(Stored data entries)
· · · · · · ·

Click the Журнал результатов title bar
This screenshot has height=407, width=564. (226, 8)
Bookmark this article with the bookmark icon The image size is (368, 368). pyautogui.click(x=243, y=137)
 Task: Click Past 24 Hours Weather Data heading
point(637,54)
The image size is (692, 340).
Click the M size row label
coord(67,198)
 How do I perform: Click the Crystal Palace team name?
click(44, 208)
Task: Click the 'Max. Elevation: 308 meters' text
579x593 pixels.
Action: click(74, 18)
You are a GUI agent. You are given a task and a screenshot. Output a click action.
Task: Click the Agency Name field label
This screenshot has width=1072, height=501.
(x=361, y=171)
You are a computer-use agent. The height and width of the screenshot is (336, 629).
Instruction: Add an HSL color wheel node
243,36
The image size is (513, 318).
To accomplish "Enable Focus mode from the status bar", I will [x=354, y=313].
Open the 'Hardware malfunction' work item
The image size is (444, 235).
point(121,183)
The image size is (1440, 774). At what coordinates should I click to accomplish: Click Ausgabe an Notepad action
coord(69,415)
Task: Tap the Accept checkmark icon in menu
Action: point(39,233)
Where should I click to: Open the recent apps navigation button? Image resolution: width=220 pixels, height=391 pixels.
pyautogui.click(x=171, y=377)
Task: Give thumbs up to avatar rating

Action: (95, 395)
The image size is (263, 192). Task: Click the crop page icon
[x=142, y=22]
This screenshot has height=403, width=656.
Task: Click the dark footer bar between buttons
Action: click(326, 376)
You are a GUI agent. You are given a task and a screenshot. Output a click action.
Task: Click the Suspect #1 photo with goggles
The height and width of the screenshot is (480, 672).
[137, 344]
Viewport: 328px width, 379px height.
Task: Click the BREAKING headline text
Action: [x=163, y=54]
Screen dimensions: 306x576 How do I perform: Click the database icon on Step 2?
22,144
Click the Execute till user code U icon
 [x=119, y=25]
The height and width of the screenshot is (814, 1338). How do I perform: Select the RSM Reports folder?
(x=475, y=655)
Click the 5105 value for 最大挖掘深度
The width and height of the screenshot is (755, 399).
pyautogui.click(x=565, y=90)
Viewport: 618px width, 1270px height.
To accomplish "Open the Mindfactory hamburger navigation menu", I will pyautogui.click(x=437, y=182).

· · · · · · ·

Exercise brief:
The entries are to be transcribed exactly, each line in full.

The completed task:
Click the Журнал результатов title bar
This screenshot has height=407, width=564. (226, 8)
Bookmark this article with the bookmark icon The image size is (368, 368). pyautogui.click(x=243, y=137)
 Task: Click Past 24 Hours Weather Data heading
point(637,54)
The image size is (692, 340).
Click the M size row label
coord(67,198)
 How do I perform: Click the Crystal Palace team name?
click(44, 208)
Task: Click the 'Max. Elevation: 308 meters' text
579x593 pixels.
Action: click(74, 18)
You are a GUI agent. You are given a task and a screenshot. Output a click action.
Task: Click the Agency Name field label
This screenshot has width=1072, height=501.
(x=361, y=171)
You are a computer-use agent. The height and width of the screenshot is (336, 629).
Instruction: Add an HSL color wheel node
243,36
The image size is (513, 318).
To accomplish "Enable Focus mode from the status bar", I will [x=354, y=313].
Open the 'Hardware malfunction' work item
The image size is (444, 235).
point(121,183)
The image size is (1440, 774). At what coordinates should I click to accomplish: Click Ausgabe an Notepad action
coord(69,415)
Task: Tap the Accept checkmark icon in menu
Action: point(39,233)
Where should I click to: Open the recent apps navigation button? Image resolution: width=220 pixels, height=391 pixels.
pyautogui.click(x=171, y=377)
Task: Give thumbs up to avatar rating

Action: (95, 395)
The image size is (263, 192). Task: Click the crop page icon
[x=142, y=22]
This screenshot has height=403, width=656.
Task: Click the dark footer bar between buttons
Action: click(326, 376)
You are a GUI agent. You are given a task and a screenshot. Output a click action.
Task: Click the Suspect #1 photo with goggles
The height and width of the screenshot is (480, 672).
[137, 344]
Viewport: 328px width, 379px height.
Task: Click the BREAKING headline text
Action: [x=163, y=54]
Screen dimensions: 306x576 How do I perform: Click the database icon on Step 2?
22,144
Click the Execute till user code U icon
 [x=119, y=25]
The height and width of the screenshot is (814, 1338). How do I perform: Select the RSM Reports folder?
(x=475, y=655)
Click the 5105 value for 最大挖掘深度
The width and height of the screenshot is (755, 399).
pyautogui.click(x=565, y=90)
Viewport: 618px width, 1270px height.
To accomplish "Open the Mindfactory hamburger navigation menu", I will pyautogui.click(x=437, y=182).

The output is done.